-- Goal of the exercise --
A verbatim repetition of the data below is requested, without images.

-- Provided data --

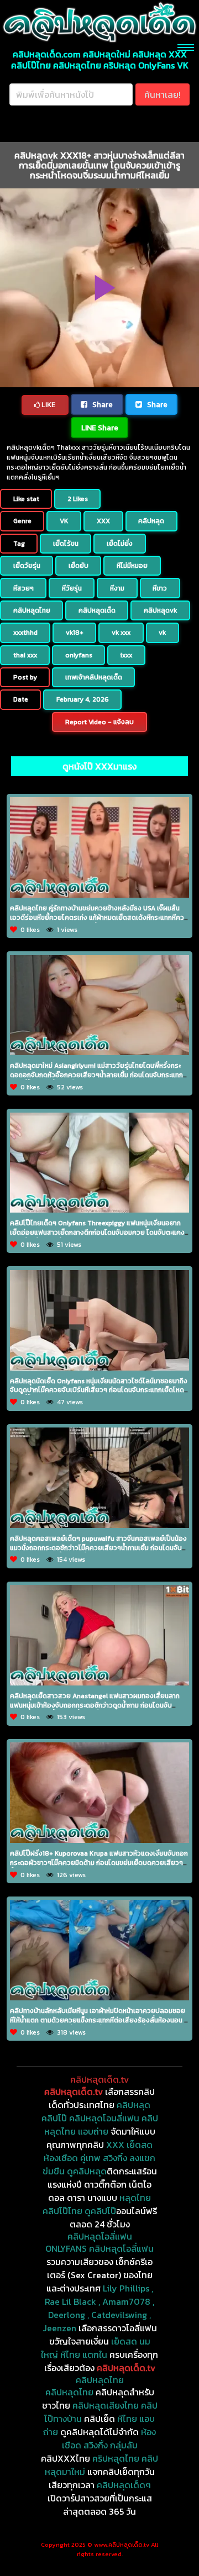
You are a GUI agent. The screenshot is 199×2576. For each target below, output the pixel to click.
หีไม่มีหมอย (132, 566)
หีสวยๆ (23, 588)
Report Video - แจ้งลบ (99, 722)
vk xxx (121, 633)
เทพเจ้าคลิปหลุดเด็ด (93, 677)
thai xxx (25, 655)
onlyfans (78, 655)
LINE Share (99, 427)
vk (162, 633)
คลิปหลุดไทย (31, 610)
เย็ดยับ (78, 566)
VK (64, 521)
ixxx (126, 655)
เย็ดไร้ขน (65, 544)
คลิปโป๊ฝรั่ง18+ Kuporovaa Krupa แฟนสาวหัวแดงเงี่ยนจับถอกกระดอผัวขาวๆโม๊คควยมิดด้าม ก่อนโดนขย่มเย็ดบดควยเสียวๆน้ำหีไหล (99, 1862)
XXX (103, 521)
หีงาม (117, 588)
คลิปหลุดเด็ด (97, 610)
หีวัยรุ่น (72, 588)
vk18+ (74, 633)
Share (102, 404)
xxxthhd (25, 633)
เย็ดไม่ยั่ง (120, 544)
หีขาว (160, 588)
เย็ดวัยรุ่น (26, 566)
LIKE (47, 405)
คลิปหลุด (151, 521)
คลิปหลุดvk (160, 610)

-- Problem solution --
You are a GUI agent. The screenshot is 199×2576. For each target below, output the pixel to click.
หีไม่มีหมอย (132, 566)
หีสวยๆ (23, 588)
Report Video - แจ้งลบ (99, 722)
vk xxx (121, 633)
เทพเจ้าคลิปหลุดเด็ด (93, 677)
thai xxx (25, 655)
onlyfans (78, 655)
LINE Share (99, 427)
vk (162, 633)
คลิปหลุดไทย (31, 610)
เย็ดยับ (78, 566)
VK (64, 521)
ixxx (126, 655)
เย็ดไร้ขน (65, 544)
คลิปโป๊ฝรั่ง18+ Kuporovaa Krupa แฟนสาวหัวแดงเงี่ยนจับถอกกระดอผัวขาวๆโม๊คควยมิดด้าม ก่อนโดนขย่มเย็ดบดควยเสียวๆน้ำหีไหล (99, 1862)
XXX (103, 521)
หีงาม (117, 588)
คลิปหลุดเด็ด (97, 610)
หีวัยรุ่น (72, 588)
vk18+ (74, 633)
Share (102, 404)
xxxthhd (25, 633)
เย็ดไม่ยั่ง (120, 544)
หีขาว (160, 588)
เย็ดวัยรุ่น (26, 566)
LIKE (47, 405)
คลิปหลุด (151, 521)
คลิปหลุดvk (160, 610)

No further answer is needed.